-- PASSAGE TO READ start --

Flight into the People
by Adrian Notz

Recently we were in Hong Kong. Cabaret Voltaire and Dada were invited by POLYTROPOS as a giveaway gift for the people of Hong Kong. We wanted «to go into the people» - with Dada and POLYTROPOS
Hugo Ball, the founder of Cabaret Voltaire, had asked himself 100 years ago what the “Russian «go into the people»” might mean. He gave three possible answers. A totalitarian one: “To dis- cover the people, that is a class of human beings that had been neglected and despised, like a new part of the world.”
A more social and equal one, one of real interest: “to give the people education, and get from them a new and more solid education.” And a last maybe more magic and mythic one: “The event that is defined in the credo with the words ”descend into hell”.”
The idea of POLYTROPOS refers to Homer’s epic Odysseus, the cunning and adventurous protagonist of mobility, who is attributed “polytropos” by Homer. Polytropos, literally means “much-travelled” and “much-wandered”, but has also the metaphorical meanings “the man of twists and turns”, “turning many ways”.
Referring to Odysseus we decided not to be less ad- venturous and mobile by bringing Dada to the people and also challenged this mythic sphere. We planned to go to as many different places as possible in Hong Kong and to bring Dada as a Mobile Museum in the shape of an inflatable tent to these places. There we could not ex- pect art lovers, but much more fishermen, market sellers, Filipino housemaids, cows, fortune tellers, beach boys, soldiers and security officers. To these „people“ all across Hong Kong up to the border to China we wanted to bring Dada.
It was an honest intention like Ball described in his second answer. We brought Dada as a give-away gift to the people and wanted to learn from them, get a new and more solid education. At places where no people were, but only cows, trees, grass or oyster shells, we did not give up.

-- PASSAGE TO READ end --

→ **SET EXERCISE**: Copy the Hong Kong Dada essay word for word, starting at "The idea of" and ending with "to bring Dada.", including those closing words.

-- STORED ROWS start --

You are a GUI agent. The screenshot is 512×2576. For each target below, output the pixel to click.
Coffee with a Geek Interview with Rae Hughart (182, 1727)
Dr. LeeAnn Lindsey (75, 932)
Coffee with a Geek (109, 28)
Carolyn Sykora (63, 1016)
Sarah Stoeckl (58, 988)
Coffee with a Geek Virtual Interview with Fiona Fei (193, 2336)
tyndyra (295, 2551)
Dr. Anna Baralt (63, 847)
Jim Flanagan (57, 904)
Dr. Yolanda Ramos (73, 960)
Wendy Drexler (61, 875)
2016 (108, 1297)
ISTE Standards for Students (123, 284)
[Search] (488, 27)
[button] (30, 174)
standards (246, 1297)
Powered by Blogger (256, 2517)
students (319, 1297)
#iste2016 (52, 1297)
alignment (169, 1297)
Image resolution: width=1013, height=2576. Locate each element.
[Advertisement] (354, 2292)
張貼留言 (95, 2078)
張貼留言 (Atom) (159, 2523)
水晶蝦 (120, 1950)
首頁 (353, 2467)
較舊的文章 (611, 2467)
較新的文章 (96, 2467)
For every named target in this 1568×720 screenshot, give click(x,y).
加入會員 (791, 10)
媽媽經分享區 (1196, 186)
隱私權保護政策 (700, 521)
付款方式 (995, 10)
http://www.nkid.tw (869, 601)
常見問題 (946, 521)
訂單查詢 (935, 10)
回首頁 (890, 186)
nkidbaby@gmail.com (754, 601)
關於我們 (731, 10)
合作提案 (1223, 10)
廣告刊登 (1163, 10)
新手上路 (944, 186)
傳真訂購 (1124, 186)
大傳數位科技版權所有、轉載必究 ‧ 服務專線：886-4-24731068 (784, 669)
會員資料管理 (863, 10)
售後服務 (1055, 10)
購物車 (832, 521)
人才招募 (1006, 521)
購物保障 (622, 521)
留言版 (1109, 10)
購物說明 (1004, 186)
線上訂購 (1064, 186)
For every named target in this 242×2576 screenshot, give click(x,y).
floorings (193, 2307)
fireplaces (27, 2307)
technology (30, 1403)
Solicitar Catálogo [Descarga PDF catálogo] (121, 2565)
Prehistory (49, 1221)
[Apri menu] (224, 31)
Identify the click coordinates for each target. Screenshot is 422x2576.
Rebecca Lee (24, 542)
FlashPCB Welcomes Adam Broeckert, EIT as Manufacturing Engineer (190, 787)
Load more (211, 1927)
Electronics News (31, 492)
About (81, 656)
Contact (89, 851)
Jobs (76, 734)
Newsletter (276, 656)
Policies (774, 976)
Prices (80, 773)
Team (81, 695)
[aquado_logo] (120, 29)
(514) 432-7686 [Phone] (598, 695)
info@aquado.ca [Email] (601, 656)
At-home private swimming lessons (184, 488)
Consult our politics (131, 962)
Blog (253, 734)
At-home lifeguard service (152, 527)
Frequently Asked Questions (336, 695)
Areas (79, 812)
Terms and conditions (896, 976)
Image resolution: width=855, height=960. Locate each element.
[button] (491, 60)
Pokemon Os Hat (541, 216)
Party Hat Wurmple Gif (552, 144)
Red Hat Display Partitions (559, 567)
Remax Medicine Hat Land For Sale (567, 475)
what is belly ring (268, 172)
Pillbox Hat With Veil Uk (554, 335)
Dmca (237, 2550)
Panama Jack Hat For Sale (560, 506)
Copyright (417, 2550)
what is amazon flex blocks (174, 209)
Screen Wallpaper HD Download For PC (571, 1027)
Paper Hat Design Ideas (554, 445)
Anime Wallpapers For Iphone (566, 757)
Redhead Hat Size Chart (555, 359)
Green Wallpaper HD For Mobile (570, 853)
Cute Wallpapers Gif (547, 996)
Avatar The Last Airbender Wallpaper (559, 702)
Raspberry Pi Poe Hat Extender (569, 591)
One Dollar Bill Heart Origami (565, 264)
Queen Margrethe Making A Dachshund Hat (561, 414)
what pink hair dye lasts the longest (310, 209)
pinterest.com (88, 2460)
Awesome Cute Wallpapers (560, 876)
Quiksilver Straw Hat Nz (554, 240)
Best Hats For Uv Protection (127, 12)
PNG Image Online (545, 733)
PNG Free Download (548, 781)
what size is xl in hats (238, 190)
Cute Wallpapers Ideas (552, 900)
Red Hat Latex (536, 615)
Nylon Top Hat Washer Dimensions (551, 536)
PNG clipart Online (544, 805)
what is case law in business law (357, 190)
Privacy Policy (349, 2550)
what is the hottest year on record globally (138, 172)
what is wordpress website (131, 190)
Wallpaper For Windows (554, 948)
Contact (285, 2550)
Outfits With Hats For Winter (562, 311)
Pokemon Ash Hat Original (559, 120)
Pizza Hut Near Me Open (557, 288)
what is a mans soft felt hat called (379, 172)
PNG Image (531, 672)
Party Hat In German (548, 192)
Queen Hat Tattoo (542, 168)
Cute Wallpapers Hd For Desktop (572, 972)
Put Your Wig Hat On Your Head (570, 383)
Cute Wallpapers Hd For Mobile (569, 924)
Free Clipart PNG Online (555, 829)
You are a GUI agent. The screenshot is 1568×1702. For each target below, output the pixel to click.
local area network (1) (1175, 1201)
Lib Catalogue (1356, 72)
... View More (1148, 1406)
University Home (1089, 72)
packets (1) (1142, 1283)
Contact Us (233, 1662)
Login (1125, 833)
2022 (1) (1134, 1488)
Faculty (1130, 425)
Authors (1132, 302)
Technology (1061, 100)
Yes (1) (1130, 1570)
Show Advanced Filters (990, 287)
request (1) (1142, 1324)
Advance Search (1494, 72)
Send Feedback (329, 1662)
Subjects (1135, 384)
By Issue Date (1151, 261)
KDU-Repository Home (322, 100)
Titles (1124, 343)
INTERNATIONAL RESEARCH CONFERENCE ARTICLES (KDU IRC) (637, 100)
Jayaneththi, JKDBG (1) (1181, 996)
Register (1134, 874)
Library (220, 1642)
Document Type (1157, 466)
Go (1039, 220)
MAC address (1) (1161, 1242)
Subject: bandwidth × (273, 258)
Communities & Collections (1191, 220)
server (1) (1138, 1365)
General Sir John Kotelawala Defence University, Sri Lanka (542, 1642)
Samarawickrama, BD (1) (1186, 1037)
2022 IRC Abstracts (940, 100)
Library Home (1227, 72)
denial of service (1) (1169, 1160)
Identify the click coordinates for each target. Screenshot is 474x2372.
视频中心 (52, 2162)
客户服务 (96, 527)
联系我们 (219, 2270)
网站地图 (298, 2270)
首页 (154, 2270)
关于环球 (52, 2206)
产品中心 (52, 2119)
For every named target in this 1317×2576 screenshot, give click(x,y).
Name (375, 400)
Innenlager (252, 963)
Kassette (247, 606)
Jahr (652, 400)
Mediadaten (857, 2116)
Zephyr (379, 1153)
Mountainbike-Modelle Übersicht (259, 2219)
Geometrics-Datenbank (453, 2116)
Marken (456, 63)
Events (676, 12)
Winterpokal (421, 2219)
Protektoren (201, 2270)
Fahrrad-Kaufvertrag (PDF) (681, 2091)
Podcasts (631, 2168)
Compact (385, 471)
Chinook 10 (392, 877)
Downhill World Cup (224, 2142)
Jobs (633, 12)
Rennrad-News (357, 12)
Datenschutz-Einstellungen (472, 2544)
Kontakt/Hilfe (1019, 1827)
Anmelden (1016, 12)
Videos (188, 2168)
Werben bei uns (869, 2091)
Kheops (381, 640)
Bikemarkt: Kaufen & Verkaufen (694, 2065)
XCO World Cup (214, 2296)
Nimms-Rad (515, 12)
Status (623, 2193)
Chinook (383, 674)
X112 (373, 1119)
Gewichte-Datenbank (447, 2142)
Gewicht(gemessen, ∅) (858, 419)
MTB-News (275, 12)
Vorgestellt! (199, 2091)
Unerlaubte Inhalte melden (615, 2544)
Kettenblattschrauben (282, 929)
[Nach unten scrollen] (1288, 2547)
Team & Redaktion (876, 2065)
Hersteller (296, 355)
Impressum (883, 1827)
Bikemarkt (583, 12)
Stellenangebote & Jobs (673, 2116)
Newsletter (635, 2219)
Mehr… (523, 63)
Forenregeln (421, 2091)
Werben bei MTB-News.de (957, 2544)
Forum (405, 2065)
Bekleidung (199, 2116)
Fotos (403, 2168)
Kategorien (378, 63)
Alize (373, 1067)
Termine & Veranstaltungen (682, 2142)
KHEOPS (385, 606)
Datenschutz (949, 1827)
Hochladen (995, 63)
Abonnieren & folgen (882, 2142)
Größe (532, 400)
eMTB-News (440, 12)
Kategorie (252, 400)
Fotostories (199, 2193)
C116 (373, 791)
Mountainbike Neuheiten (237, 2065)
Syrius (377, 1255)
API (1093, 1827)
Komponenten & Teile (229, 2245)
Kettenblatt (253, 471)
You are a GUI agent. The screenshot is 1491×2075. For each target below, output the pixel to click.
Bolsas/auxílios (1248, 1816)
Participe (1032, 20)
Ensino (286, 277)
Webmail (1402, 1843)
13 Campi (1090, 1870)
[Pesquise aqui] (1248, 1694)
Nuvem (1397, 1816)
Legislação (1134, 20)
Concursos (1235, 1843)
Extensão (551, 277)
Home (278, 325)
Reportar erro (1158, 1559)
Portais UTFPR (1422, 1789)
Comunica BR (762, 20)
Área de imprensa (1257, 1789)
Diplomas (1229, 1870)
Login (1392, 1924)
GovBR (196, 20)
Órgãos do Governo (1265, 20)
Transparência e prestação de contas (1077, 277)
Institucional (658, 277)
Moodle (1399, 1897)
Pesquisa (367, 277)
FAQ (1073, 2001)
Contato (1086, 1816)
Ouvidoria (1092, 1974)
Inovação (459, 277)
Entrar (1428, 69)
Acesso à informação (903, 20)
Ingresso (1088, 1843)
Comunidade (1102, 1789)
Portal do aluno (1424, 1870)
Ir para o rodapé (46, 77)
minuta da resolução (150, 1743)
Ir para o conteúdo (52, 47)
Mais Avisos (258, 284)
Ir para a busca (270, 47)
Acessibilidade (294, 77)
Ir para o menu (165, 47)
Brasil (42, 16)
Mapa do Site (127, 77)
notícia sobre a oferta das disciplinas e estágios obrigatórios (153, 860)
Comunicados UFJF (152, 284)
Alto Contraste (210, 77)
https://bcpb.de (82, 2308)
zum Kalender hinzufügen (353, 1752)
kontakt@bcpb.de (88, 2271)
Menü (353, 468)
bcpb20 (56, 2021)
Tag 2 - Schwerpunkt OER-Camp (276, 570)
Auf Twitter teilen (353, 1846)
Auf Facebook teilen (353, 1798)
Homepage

-- STORED ROWS end --

→ **WRITTEN RESPONSE**:
The idea of POLYTROPOS refers to Homer’s epic Odysseus, the cunning and adventurous protagonist of mobility, who is attributed “polytropos” by Homer. Polytropos, literally means “much-travelled” and “much-wandered”, but has also the metaphorical meanings “the man of twists and turns”, “turning many ways”.
Referring to Odysseus we decided not to be less ad- venturous and mobile by bringing Dada to the people and also challenged this mythic sphere. We planned to go to as many different places as possible in Hong Kong and to bring Dada as a Mobile Museum in the shape of an inflatable tent to these places. There we could not ex- pect art lovers, but much more fishermen, market sellers, Filipino housemaids, cows, fortune tellers, beach boys, soldiers and security officers. To these „people“ all across Hong Kong up to the border to China we wanted to bring Dada.